/---
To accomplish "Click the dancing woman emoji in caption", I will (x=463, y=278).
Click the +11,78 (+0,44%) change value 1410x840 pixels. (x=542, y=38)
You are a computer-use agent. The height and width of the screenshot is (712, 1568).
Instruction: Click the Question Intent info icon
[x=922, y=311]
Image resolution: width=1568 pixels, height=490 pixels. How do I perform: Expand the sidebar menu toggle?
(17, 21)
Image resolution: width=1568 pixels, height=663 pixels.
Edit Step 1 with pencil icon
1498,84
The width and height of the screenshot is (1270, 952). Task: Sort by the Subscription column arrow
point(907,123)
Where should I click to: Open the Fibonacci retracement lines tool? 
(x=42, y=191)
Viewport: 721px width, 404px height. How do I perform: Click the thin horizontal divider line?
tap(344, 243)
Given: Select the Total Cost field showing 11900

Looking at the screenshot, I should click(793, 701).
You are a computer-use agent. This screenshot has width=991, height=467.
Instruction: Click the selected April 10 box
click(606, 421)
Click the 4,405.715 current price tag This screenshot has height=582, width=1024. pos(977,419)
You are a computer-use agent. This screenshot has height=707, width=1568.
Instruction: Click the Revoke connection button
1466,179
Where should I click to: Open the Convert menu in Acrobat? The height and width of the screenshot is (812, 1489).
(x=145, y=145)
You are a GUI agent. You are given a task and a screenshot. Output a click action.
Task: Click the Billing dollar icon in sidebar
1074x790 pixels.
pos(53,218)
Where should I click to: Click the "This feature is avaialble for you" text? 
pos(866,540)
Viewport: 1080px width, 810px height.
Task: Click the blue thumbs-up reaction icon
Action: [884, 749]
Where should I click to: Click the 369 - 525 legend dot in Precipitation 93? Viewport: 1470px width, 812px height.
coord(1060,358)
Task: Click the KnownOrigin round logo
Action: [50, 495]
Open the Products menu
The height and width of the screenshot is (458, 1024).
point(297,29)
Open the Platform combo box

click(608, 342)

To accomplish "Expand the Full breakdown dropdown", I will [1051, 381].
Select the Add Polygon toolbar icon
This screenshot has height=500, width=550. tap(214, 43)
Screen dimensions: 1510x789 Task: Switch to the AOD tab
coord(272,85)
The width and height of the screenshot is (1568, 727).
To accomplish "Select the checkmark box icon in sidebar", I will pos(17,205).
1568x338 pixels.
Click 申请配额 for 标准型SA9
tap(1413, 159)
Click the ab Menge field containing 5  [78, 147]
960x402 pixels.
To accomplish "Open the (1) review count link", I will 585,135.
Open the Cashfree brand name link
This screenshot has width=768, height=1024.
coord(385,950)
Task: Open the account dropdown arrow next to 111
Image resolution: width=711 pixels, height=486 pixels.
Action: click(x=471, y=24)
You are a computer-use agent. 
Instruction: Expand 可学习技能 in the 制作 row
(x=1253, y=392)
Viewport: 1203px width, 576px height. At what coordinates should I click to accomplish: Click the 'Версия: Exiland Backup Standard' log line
\---
Task to carry out. Copy out all the lines from the one containing "has height=707, width=1568." through the one containing "(x=145, y=145)", inclusive. Add 59 to every coordinate in the answers and leave everything else unchanged.

Worked answer.
You are a computer-use agent. This screenshot has height=707, width=1568.
Instruction: Click the Revoke connection button
1525,238
Where should I click to: Open the Convert menu in Acrobat? The height and width of the screenshot is (812, 1489).
(x=204, y=204)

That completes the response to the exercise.